Most of their walks took them into the Park. They went there with Mother or Nanny and, after Nanny had left them, with Nurse. Nurse was the name of the new nurse. She was nice, but she was different from Nanny, and she had a curious smell of camphor and stewed prunes.

  Soon after Nanny’s departure, they were told that they were going to be taken to see her. Martha took them because Martha knew the way. They walked right through the Park and out by an iron gate at the far end into a strange new world. David was wearing a new straw hat so that he felt and behaved differently from usual. A cinder-path, with a high wall on one side and a low one on the other, led up a steep hill. David climbed on to the low wall and walked along the top of it. When Martha told him to come down he took no notice. ‘Very well!’ said Martha. ‘If you tumble down and break your leg, don’t ask me to help you, ‘cos I won’t: that’s all! Look what a good girl Janet is!’ David looked down at Janet. She was holding Martha’s hand and she had her goody-goody face on, a face which always infuriated him. ‘It’s only because she’s frightened to climb the wall!’ he sneered.

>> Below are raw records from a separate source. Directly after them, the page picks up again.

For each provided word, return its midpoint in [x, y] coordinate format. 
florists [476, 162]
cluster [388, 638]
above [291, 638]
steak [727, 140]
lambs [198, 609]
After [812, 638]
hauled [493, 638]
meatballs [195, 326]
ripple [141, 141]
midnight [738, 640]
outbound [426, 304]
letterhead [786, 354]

  Nanny’s house was called Number Twenty-Nine. Martha told David it was a flat; why, he could not understand because when the front-door was opened you saw a steep flight of stairs covered with new oilcloth. ‘Well, I never!’ said Nanny, beaming in the doorway. ‘And David’s got anew hat, too!’ She shepherded them inside and shut the door. ‘And how’s my precious?’ she asked, lifting up Janet and carrying her up the steep oilcloth stairs. The rooms smelt of polish and new carpet. In the kitchen a bright fire danced and crackled in the grate, and the shovel and poker and tongs and the handle of the oven-door shone like silver. There were three pots of geraniums in the window, with leaves like little green dusty plates tilted outwards towards the light. In the sitting-room, which was never used and had a cold, inhospitable smell of its own, a mat with long white fur lay before the empty fireplace in which there was a pink paper fan. There was a mirror like a frozen pool over the mantelpiece with water-lilies on it, and on each side of it hung a beautiful painted plate in a red velvet frame. All the ornaments stood on woolly green mats. But the best thing in the room was the harmonium. You worked with your feet and, when you played it, it sounded like church. David was fascinated, and when Nanny lifted him on to the stool and let him play he was so entranced that he forgot all about everything else and took no notice when they left him there alone. Sometimes he forgot to work his feet: then the music gave a dismal howl and stopped. Afterwards, all through tea, David remained dazed and his feet felt as if they were still paddling up and down.